▶ [Goal of the exercise]: Omit all pictures, then retype the data exactly as given.

Items listed in a dataset
★ ★ ★ ★

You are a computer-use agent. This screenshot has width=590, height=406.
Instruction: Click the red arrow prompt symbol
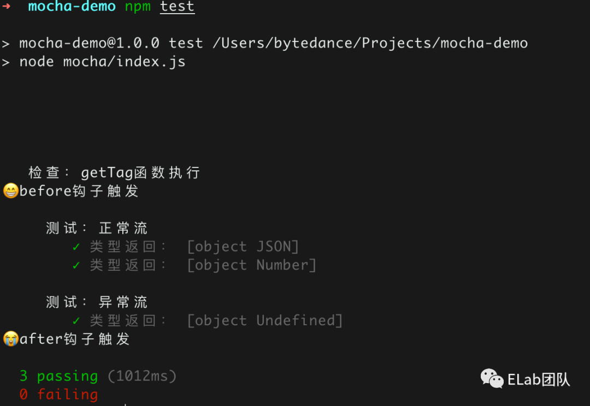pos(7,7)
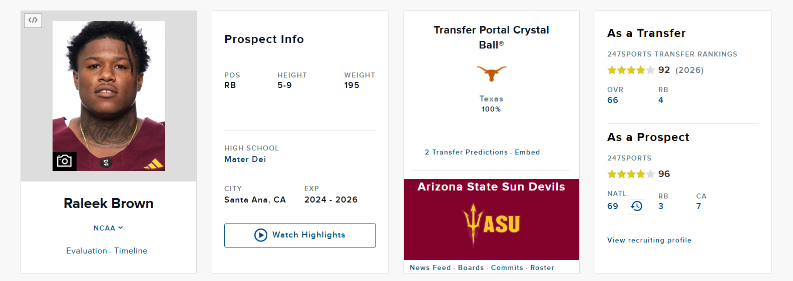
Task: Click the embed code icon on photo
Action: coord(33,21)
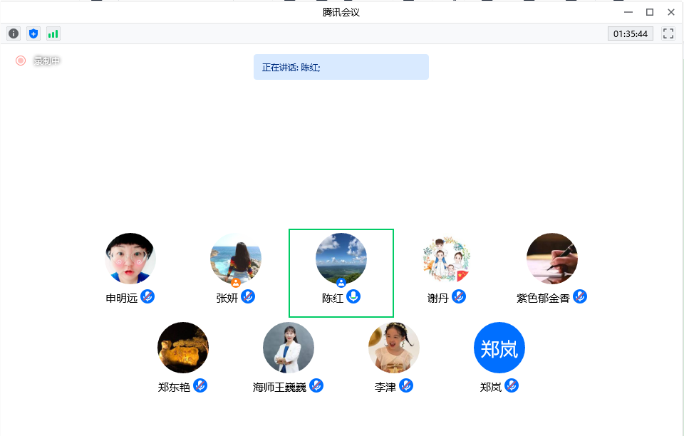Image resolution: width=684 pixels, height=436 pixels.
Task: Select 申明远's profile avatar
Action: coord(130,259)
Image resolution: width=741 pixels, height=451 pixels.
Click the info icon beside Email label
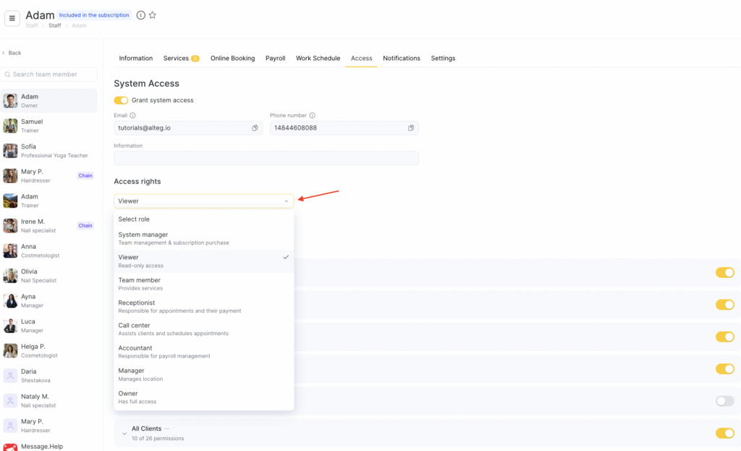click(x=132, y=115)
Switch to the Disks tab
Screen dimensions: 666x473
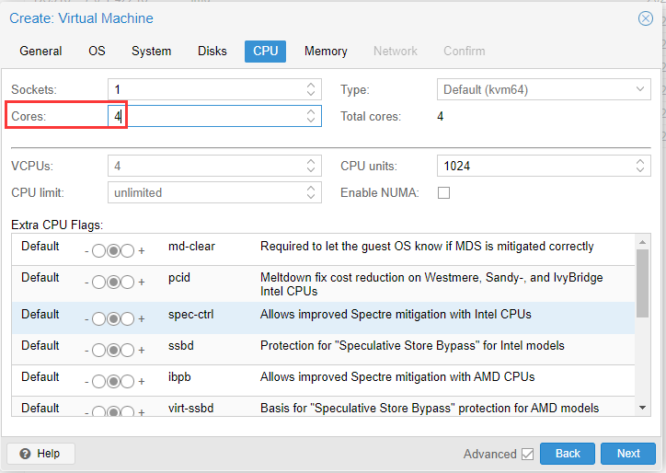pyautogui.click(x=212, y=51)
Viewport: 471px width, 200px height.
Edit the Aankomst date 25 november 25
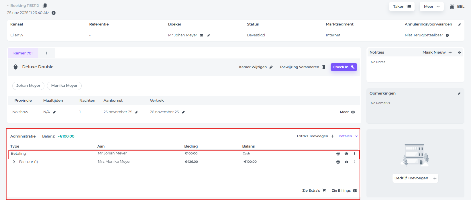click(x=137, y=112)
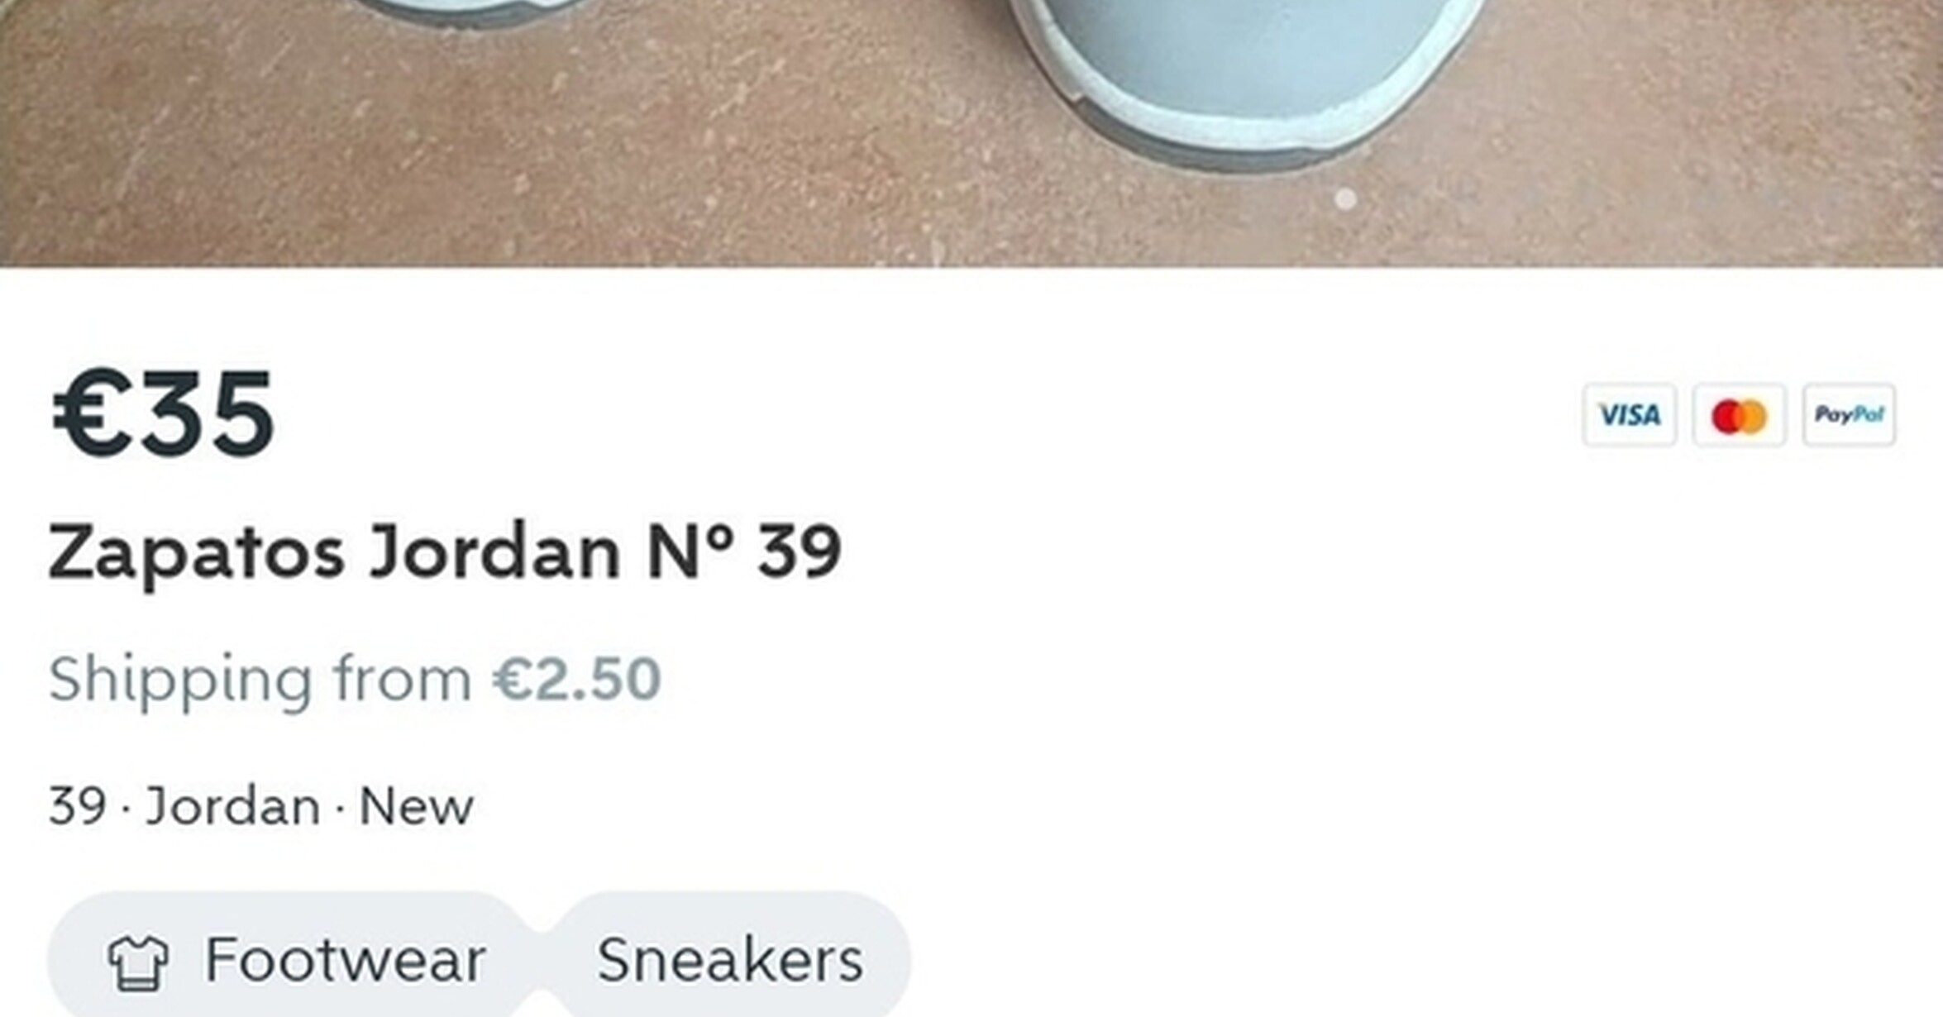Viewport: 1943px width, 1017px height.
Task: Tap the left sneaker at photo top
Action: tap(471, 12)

★ ★ ★ ★

▶ [Problem solution]:
You are a computer-use agent. This screenshot has width=590, height=406.
Instruction: Click the red arrow prompt symbol
pos(7,7)
Task: Click the embed code icon on photo
Action: coord(33,21)
Image resolution: width=684 pixels, height=436 pixels.
Task: Select 申明远's profile avatar
Action: coord(130,259)
Image resolution: width=741 pixels, height=451 pixels.
Click the info icon beside Email label
click(x=132, y=115)
Switch to the Disks tab
Screen dimensions: 666x473
pyautogui.click(x=212, y=51)
Viewport: 471px width, 200px height.
Edit the Aankomst date 25 november 25
click(x=137, y=112)
Viewport: 1943px width, 1017px height.
Task: Tap the left sneaker at photo top
Action: tap(471, 12)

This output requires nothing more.